# Mapping the vegetation distribution in Norway using deep learning
### Analysis pt. 1
Main workflow for reading the preprocessed data and setting up the experiments.

In [None]:
### Import required packages
# Data handling
import numpy as np
import pandas as pd
from sklearn.model_selection import train_test_split
from sklearn.preprocessing import StandardScaler, OneHotEncoder
from sklearn.preprocessing import LabelBinarizer

# Spatial
#import spacv
#import geopandas as gpd

# Metrics?
from sklearn.model_selection import cross_val_score

## 1. Read and partition data 

In [None]:
### Initialize Onehotencoder and Scaler
onehotencoder = OneHotEncoder(categories="auto")
sc = StandardScaler()

### Read confusion matrices, one hot-encoded (for NN), one not (decision trees)
#X_cat = pd.read_pickle("./DataFiles/FeatureMatrixCats.pkl")
#X_dum = pd.read_pickle("./DataFiles/FeatureMatrixDummy.pkl")

# Read target
#y_cat = pd.read_pickle("./DataFiles/TargetVTs.pkl")
y_dum = LabelBinarizer().fit_transform(y_cat)

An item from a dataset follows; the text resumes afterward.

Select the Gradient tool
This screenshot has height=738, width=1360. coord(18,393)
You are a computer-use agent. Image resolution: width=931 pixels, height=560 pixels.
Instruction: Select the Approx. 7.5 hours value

### Normalize the NN feature matrix
X_dum_scaled = np.array(X_dum)

In [None]:
### Normalize the NN feature matrix
X_dum_scaled[:,3:65] = sc.fit_transform(X_dum_scaled[:,3:65]) # Omit x/y/plotid and cat. dummy variables

In [None]:
### Construct final feature matrices

# Remove variables from data frames that should not be in feature matrix
rmvars = ["x","y","plot_id","geology_norge1"]
X_cat_final = X_cat.drop(rmvars, axis=1)

# Remove from scaled numerical matrix as well, mind different col names for cat. variables!
rmvars = ["x","y","plot_id","geology_norge1_1","geology_norge1_2","geology_norge1_3"]
idx_rm = [X_dum.columns.get_loc(c) for c in rmvars if c in X_dum]
X_dum_scaled_final = np.delete(X_dum_scaled, idx_rm, axis=1)

In [None]:
### Perform train test split
# Set splitting parameters
testSetRatio = 0.2    # Proportion of data that should end up in test set
seed  = 77           # Random seed to make results reproducible

# Start with numerical scaled
X_dummy_train, X_dummy_test, y_dummy_train, y_dummy_test =\
train_test_split(X_dum_scaled_final, y_dum, test_size = testSetRatio,\
                 random_state = seed)

In [None]:
# Custom dense neural network

def getNN():
   
    from keras.models import Sequential
    from keras.layers import Dense
    from keras.layers import LeakyReLU
    from keras.layers import Dropout
    from keras import regularizers
    from keras import metrics
    #import tensorflow_addons as tfa

    ### Define metrics
    metrics = [
        metrics.CategoricalAccuracy(name="categorical_accuracy"),
        metrics.FalseNegatives(name="fn"),
        metrics.FalsePositives(name="fp"),
        metrics.TrueNegatives(name="tn"),
        metrics.TruePositives(name="tp"),
        metrics.Precision(name="precision"),
        metrics.Recall(name="recall"),
        metrics.AUC(name='auc')#,
        #tfa.metrics.CohenKappa(name='kappa')
    ]



    # define the keras model
    nn = Sequential()
    nn.add(Dense(256, 
                 input_dim=X_dummy_train.shape[1],
                kernel_regularizer='l1'))#, activation='relu'))
    nn.add(LeakyReLU(alpha=0.1))
    nn.add(Dropout(0.1))

    nn.add(Dense(128))#, activation='relu'))#,kernel_regularizer='l1'))
    nn.add(LeakyReLU(alpha=0.1))
    nn.add(Dropout(0.1))

    nn.add(Dense(64))#, activation='relu'))#,kernel_regularizer='l1'))
    nn.add(LeakyReLU(alpha=0.1))
    nn.add(Dropout(0.1))

    nn.add(Dense(64))#, activation='relu'))#,kernel_regularizer='l1'))
    nn.add(LeakyReLU(alpha=0.1))
    nn.add(Dropout(0.1))

    nn.add(Dense(y_dummy_train.shape[1], activation='softmax'))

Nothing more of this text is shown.